| TASK A |
Return the mummification passage starting at "Mummification is generally" and ending at "the ancient Egyptians.", copied word for word.
| TASK B |
Answer these questions using the passage on mummification:
(i) What substances does the passage list for treating bodies to preserve them?
(ii) For about how long did the ancient Egyptians practice mummification as an industry?
(iii) Which other Egyptian monuments does the passage compare mummification to?

| PROVIDED PASSAGE |
=== Section Start ===
Mummification is generally considered to be the artificial process by which the bodies of (usually notable) persons, as well as those of sacred animals, are intentionally preserved after death by treating them with various substances such as spices, gums, bitumen or natron. The practice seems to have been attempted by various peoples at various times throughout the world, but most were little more than crude attempts at an art that attained its greatest sophistication under the ancient Egyptians.

Not only did the ancient Egyptians achieve outstanding success in their preservation of the dead and their raising of the art of mummification to a state of virtual perfection, but they also seem to have developed it into an industry practised continuously for almost 4,000 years. Yet, like those other gigantic monuments to Egyptian civilization, the Pyramids, mummification is still one of Egypt’s many mysteries. No one today is certain whenhow, and apart from its later religious significance, even why the practice originated. None of the ancient Egyptians’ records that have so far been discovered has been of much assistance in answering these questions. Even the earliest of these implies that the practice was already well established, if not perfected.
=== Section End ===
| SUPPLIED INFORMATION |
=== Section Start ===
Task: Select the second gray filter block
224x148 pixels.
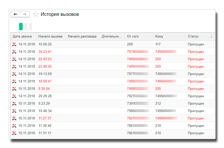Action: click(26, 27)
=== Section End ===
| OUTPUT A |
Mummification is generally considered to be the artificial process by which the bodies of (usually notable) persons, as well as those of sacred animals, are intentionally preserved after death by treating them with various substances such as spices, gums, bitumen or natron. The practice seems to have been attempted by various peoples at various times throughout the world, but most were little more than crude attempts at an art that attained its greatest sophistication under the ancient Egyptians.

| OUTPUT B |
(i) Spices, gums, bitumen or natron.
(ii) Almost 4,000 years.
(iii) The Pyramids.